Mark Martinez has penned another op-ed article ("The 'Social Security is going bankrupt' lie," Dec. 16). Martinez, one would presume, would choose (a) or (b) in the above quiz. If so, he would be wrong. The answer is (c).

The gist of Martinez's article, as I understand it: Social Security is a bona fide obligation of the state, and self-funding. Though, as the nation is broke, the state should print money to subsidize Social Security if and as necessary using the model from numerous bailouts circa 2008 forward. Further, just in case, solidify Social Security via adjusting tax policy.

I suspect Martinez has been wearing his linear thinking cap again. A couple of comments on Martinez's supporting themes: Whereas his presumed contention seems to be that in matters of poor policy, the fault always belongs with the Republicans. Were this valid, a period of Democratic Party dominance should fix things straight away. The last time we were in this mode (2008-10), the Democrats not only failed to fix anything, they made matters worse, far worse. Think Obamacare and bankers too big to fail or jail. Add to this the seamless continuation of wrong-headed economic/fiscal/military policy from the previous wrong-headed administration.

(Stored items)
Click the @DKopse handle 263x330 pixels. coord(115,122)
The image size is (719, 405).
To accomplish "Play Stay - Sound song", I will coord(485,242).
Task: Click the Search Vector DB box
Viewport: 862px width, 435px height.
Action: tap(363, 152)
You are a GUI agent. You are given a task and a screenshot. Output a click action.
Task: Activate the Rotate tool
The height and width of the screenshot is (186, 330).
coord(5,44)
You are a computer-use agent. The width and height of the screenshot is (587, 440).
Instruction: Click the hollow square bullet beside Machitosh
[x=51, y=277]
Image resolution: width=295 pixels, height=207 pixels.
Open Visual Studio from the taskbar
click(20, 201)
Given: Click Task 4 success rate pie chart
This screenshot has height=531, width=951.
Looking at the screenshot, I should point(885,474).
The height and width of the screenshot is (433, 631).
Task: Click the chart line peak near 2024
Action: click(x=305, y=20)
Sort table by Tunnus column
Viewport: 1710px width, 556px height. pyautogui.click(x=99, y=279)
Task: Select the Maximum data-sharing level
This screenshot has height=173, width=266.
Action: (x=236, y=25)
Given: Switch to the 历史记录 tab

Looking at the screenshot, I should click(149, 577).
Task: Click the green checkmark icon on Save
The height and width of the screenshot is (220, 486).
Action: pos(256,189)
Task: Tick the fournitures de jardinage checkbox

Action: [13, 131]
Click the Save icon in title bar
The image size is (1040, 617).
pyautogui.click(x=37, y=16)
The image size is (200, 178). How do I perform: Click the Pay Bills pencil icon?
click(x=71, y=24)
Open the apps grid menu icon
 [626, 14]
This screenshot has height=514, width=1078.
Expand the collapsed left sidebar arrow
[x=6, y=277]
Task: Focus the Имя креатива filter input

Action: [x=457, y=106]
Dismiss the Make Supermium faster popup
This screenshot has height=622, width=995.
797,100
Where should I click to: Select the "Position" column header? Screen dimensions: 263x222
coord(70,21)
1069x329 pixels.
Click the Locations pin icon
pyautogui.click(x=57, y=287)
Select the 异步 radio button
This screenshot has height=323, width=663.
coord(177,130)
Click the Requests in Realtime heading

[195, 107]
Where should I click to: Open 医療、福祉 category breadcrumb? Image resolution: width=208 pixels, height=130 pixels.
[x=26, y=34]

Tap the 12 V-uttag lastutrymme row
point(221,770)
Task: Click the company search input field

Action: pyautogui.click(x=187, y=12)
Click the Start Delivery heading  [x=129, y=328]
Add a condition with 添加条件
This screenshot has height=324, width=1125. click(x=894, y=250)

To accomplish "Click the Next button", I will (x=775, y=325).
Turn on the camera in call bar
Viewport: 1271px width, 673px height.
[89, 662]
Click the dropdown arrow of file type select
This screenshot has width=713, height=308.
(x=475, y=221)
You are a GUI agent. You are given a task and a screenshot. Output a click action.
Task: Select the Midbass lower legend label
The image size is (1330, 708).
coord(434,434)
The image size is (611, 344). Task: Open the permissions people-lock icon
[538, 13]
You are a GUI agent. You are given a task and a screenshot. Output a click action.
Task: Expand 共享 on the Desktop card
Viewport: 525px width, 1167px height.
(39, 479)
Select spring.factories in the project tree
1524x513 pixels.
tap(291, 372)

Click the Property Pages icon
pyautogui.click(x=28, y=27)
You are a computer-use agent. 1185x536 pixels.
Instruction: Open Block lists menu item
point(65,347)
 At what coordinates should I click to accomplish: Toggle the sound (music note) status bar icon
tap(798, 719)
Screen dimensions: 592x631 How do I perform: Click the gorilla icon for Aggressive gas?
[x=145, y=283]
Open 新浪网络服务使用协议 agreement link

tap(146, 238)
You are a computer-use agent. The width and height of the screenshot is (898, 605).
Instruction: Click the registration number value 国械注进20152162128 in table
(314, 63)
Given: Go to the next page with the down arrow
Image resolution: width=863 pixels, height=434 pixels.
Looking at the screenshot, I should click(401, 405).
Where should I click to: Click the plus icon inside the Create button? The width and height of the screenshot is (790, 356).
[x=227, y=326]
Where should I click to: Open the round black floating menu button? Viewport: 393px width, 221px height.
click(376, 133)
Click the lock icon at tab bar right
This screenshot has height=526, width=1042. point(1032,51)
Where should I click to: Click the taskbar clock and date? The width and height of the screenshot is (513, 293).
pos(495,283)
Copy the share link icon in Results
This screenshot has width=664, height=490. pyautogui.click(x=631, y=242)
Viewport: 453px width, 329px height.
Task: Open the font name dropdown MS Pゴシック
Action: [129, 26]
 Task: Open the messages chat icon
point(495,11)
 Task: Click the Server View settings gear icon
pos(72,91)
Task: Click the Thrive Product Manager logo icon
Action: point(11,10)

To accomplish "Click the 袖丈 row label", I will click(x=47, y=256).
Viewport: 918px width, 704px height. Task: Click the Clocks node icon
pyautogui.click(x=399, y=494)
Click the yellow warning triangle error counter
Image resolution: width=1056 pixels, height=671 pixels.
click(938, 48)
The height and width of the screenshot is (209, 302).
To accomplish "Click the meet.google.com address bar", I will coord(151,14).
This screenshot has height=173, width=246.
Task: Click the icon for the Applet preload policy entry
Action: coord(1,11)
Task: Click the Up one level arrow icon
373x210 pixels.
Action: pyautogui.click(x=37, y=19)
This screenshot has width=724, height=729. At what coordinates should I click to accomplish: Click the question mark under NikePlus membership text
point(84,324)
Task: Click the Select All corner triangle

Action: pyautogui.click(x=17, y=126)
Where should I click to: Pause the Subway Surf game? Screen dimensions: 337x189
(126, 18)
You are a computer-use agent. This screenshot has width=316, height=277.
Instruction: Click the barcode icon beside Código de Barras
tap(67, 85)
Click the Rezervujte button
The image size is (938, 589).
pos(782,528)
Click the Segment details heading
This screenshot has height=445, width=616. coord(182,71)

● TASKS TO PERFORM
1. Please decide whether each statement agrees with the excerpt on Social Security, answering yes or no and quoting the deciding words: (a) The Martinez op-ed is dated Dec. 16. (b) The writer gives (b) as the answer to the quiz. (c) The writer holds that the Democrats fixed matters during 2008-10.
2. Write the next part of the excerpt on Social Security, picking up right after its final sentence.
The records come from a source unrelated to the excerpt on Social Security.

● ANSWERS PER TASK
1.
(a) Yes: "("The 'Social Security is going bankrupt' lie," Dec. 16)"
(b) No: "The answer is (c)."
(c) No: "the Democrats not only failed to fix anything, they made matters worse, far worse."

2.
Martinez also cites an apparent pet theme of tax policy adjustment as a remedy, in this case the Social Security dilemma. I understand the IRS code contains 3.8 million words. And so, we need a couple of hundred thousand additional words to get it right? Inside-the-box nonthinking it seems to me when we should send the IRS code master copy to the international space station and toss it out the window.

Also brought to our attention is a constitutional duty (Article VI) to pay the nation's bills and obligations, which Martinez draws the Social Security program into. Just maybe this is a close call, as the Social Security program was a constitutional squeaker and FDR had to stack the Supreme Count to ensure its survival. Further, I wonder if the authors of the Constitution envisioned the nation paying its bills with debt. I rather doubt it.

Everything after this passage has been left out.